Signs of Elder Abuse
Recently I wrote about under-appreciated caregivers who “can’t get any respect.” However that observation is not true about all elder “caregivers.” Sometimes the “caregiver” is abusing the elder. What are the signs of elder abuse?
Let’s describe the scene for both categories. First in both cases we typically have a sole child who is living with the parent. Second we have siblings who are too busy to be much involved except for weekend visits. Third, sometimes but not always, the elder parent does not want to leave the home or have “too much excitement.” This latter case usually involves a parent who is in the mid-stages of a form of dementia and has difficulty processing unfamiliar stimulation. Often they would prefer the familiarity of their home rather than venturing outside. In both categories the parent is reliant on the caregiver for daily needs.
So, what are the signs of elder abuse? The National Institute on Aging, a division of the National Institute of Health has a handy page with a downloadable graphic:
Here are the signs to be aware of:
- Isolated from family and friends.
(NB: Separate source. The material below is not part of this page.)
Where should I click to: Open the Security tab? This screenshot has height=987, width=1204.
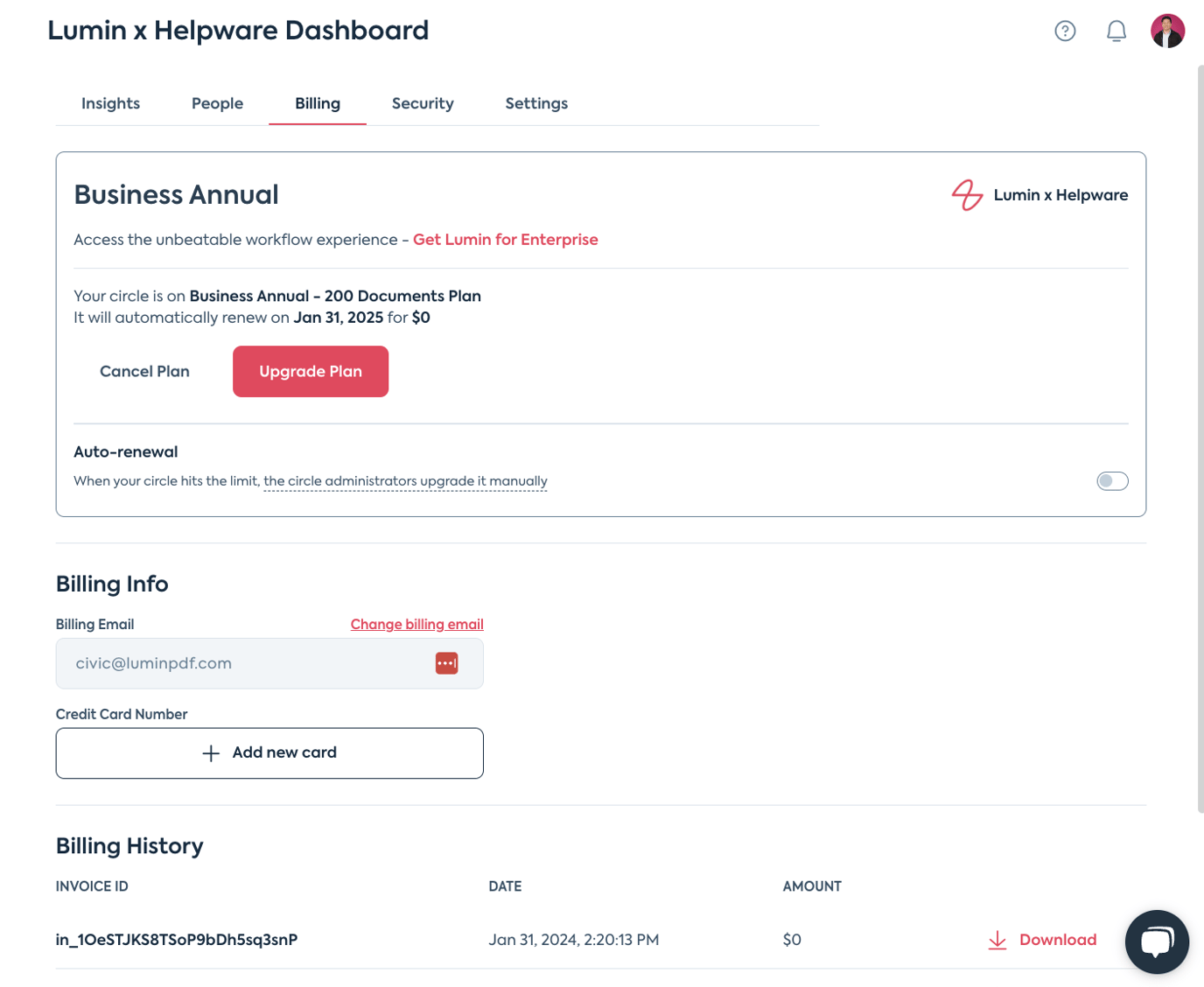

This isolation is caused by the caregiver, not as a result of the parent refusing to socialize. A familiar example is “Don’t come over to visit mom today, she’s not feeling well.” Such caregiver behavior may be a manifestation of intentional control of the parent so that he or she does not complain to others. Control is sometimes exercised by threats of going to a nursing home with words such as “Nobody else has time to care for you. If you don’t behave I will have to put you in a nursing home.” We have seen cases where this kind of control was used so that the child could “party on Mom’s money.”
- Unusual purchases made: The child may make purchases the parent never would. These items might be items such as a well-stocked liquor cabinet, entertainment center with expensive streaming services. The parent’s savings account will show substantial cash outlays as well.
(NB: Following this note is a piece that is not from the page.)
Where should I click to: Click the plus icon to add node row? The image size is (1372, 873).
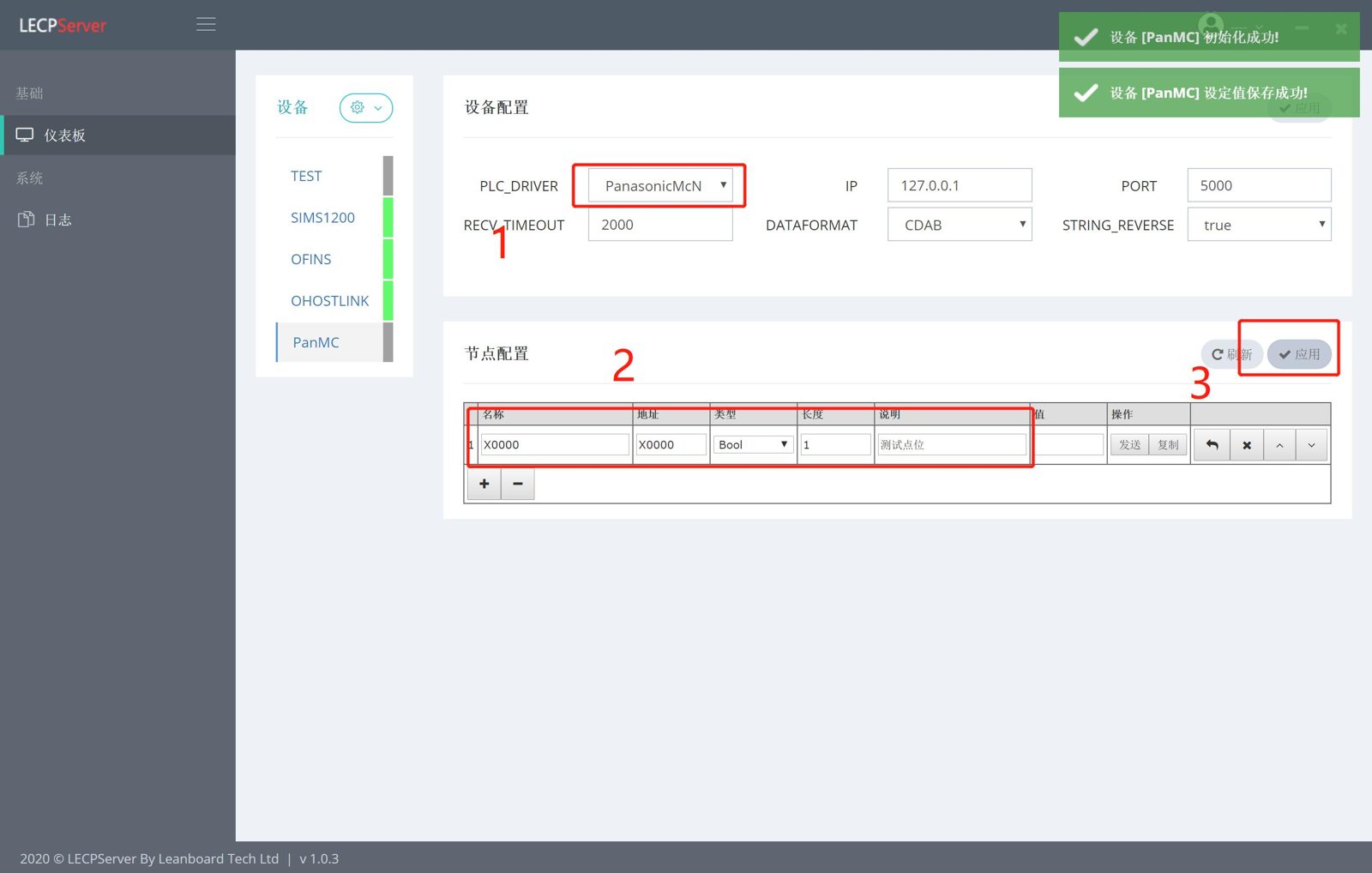pyautogui.click(x=484, y=484)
- Seems depressed, fearful or withdrawn. This symptom is most notable where the parent was outgoing and energetic. even where that is not the case the change in relating to other children. It is evidence of physical or psychological abuse used to control the parent into submission.
- Has unexplained burns or scars. From my experience the most common symptom is bruising from physical violence. Sometimes the bruises are in places unlikely to be the result of a fall.
- Appears dirty and unkempt. Here the hair may be stringy and evidencing of a lack of bathing. Odorous. Clothing may be well worn, wrinkled and have food stains.
- Underfed or dehydrated. This is obvious evidence of a lack of proper nutrition.
What looks like elder abuse, but maybe it isn’t.
Any one of the above signs may or may not indicate abuse. Alzheimer’s Disease is infamous for its “difficult behaviors” phase. For example many dementia patients will not take a shower because water in their face causes agitation. Similarly they may fight having their clothes taken off for bathing or bedtime. A weary and overstressed caregiver may just cope with “good enough.” But when more than one symptom occurs there may be trouble.
In the financial arena questions get much more complicated. Are purchases made to benefit the caregiver abusive? Are those “gifts” manipulated with threats such as “I will have to put you in a nursing home unless . . . ” Are they true recognition of the value of the caregiver’s benefits and personal financial sacrifice? These financial decisions that benefit the caregiver should be with awareness of the whole family. If there is unreasonable disagreement elder mediation may be the answer.
In any event questions regarding possible elder abuse should be dealt with immediately lest the family irrevocably split after spending thousands of dollars in legal bills.
Moral: See potential problem? Resolve it as soon as possible before matters get worse. See an elder law attorney or a geriatric nurse or social worker consultant.